We used 25 mg/kg of MgSO4 while in all four of the above-mentioned studies, the dosage of MgSO4 used is higher. Our study proves that the desired effect of laryngoscopic response can still be achieved with 25 mg/kg by the addition of 1 gram of paracetamol to adequately minimize the stress responses while preventing the unwanted side effects of MgSO4 (like bradycardia and delayed recovery), which may occur with the higher dosages of the drug. All the above studies compared two individual drugs, whereas we compared two combinations of drugs. We observed that using a combination of drugs was more effective than using a single drug in attenuating the response to laryngoscopy and intubation.

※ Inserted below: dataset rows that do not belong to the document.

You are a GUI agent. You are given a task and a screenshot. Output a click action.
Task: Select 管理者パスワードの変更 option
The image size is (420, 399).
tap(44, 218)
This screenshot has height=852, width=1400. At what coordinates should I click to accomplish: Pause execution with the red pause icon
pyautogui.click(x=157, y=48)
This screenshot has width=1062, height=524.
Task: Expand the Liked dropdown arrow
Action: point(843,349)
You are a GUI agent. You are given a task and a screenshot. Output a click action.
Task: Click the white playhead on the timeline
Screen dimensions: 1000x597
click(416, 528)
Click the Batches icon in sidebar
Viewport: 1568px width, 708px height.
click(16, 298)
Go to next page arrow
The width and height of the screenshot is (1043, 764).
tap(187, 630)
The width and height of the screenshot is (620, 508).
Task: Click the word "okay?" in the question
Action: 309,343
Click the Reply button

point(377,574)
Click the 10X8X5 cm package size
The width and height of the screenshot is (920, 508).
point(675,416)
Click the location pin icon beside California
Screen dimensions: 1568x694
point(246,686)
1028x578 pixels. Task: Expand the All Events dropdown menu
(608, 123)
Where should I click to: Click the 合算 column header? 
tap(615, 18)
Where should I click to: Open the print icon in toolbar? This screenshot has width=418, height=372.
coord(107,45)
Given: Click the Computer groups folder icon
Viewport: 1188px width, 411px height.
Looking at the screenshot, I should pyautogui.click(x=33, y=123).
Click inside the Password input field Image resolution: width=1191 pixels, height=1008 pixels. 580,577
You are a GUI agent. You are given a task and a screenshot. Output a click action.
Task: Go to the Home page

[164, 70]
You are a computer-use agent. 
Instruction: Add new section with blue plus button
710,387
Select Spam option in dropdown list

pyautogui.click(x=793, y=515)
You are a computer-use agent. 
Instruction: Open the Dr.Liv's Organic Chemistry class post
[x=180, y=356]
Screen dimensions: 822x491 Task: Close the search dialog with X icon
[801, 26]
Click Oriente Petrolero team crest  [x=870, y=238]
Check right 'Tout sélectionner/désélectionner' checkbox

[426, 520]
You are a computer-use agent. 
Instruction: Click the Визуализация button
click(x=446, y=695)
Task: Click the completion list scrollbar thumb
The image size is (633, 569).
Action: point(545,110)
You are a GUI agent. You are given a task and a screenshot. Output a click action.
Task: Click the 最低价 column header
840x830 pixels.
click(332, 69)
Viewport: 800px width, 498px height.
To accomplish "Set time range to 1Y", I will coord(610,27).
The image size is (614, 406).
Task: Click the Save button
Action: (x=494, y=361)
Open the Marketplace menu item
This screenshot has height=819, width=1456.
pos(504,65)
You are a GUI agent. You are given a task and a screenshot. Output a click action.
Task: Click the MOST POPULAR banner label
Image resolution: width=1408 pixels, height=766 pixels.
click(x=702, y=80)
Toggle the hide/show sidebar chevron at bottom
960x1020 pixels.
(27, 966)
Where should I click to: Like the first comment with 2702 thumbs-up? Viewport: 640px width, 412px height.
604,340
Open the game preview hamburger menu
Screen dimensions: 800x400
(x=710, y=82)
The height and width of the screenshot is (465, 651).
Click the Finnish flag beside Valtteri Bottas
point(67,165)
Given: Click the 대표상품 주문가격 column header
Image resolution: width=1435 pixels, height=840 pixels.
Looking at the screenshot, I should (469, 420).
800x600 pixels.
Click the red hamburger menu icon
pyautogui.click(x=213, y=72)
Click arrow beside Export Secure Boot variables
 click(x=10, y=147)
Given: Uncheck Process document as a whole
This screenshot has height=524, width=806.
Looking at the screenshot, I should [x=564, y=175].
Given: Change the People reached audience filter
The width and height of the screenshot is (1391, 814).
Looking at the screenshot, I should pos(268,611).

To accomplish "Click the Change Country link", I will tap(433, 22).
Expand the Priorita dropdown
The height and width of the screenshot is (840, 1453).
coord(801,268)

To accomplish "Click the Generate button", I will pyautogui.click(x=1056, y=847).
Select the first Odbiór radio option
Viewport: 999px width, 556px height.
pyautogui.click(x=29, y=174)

Rare complications expected from these drugs are allergic reactions, arrhythmias, hypotension, and delayed recovery from anesthesia. However, our sample size was too small to comment on complications arising from these drugs. In their study, Czarnetzki et al. [22] found that the patients who were pre-treated with 60 mg/kg of MgSO4 complained of a burning sensation in the arm and heat sensation all over the body during drug administration, but none of these complaints occurred in the placebo group. In our study, none of the patients developed any side effects. This is because we used a combination of the drugs with minimal doses, which prevented the unwanted side effects of the drugs.
Strengths
The employment of the technique of randomization and the meticulous planning and administration of the combinations of drugs as mentioned in the methodology reduced the occurrence of bias in our study.
Limitations
Laryngoscopy and intubation were done by different anesthesiologists with varying experience. This leads to a change in the duration of laryngoscopy in each patient and an increase in sympatho-adrenal response. Invasive BP monitoring would have been more ideal for giving accurate BP readings, which was not used in our study. Neuromuscular monitoring would have given the exact idea of muscle relaxant effect augmentation by MgSO4, which we did not use.
Conclusions
In this study, we compared the combinations of MgSO4-paracetamol and fentanyl-lignocaine for the attenuation of the hemodynamic response to laryngoscopy and endotracheal intubation in patients undergoing general anesthesia. Based on our results, we conclude that both combinations of drugs are equally effective (i.e. neither group was superior to the other) in the attenuation of hemodynamic responses to laryngoscopy and intubation. However, based on clinical observations of percentage change from the baseline, the combination of MgSO4-paracetamol better attenuates the heart rate response to laryngoscopy and intubation, and the combination of fentanyl-lignocaine better attenuates blood pressure response to laryngoscopy and intubation. Both the dose and the timing of the drugs administered are important. Side effects and complications from larger doses of the drugs were prevented in our study by using lower doses but in combination with a companion drug. This adequately minimized the stress responses.
A study with a larger sample size can be planned in the future using invasive BP monitoring and neuromuscular monitoring.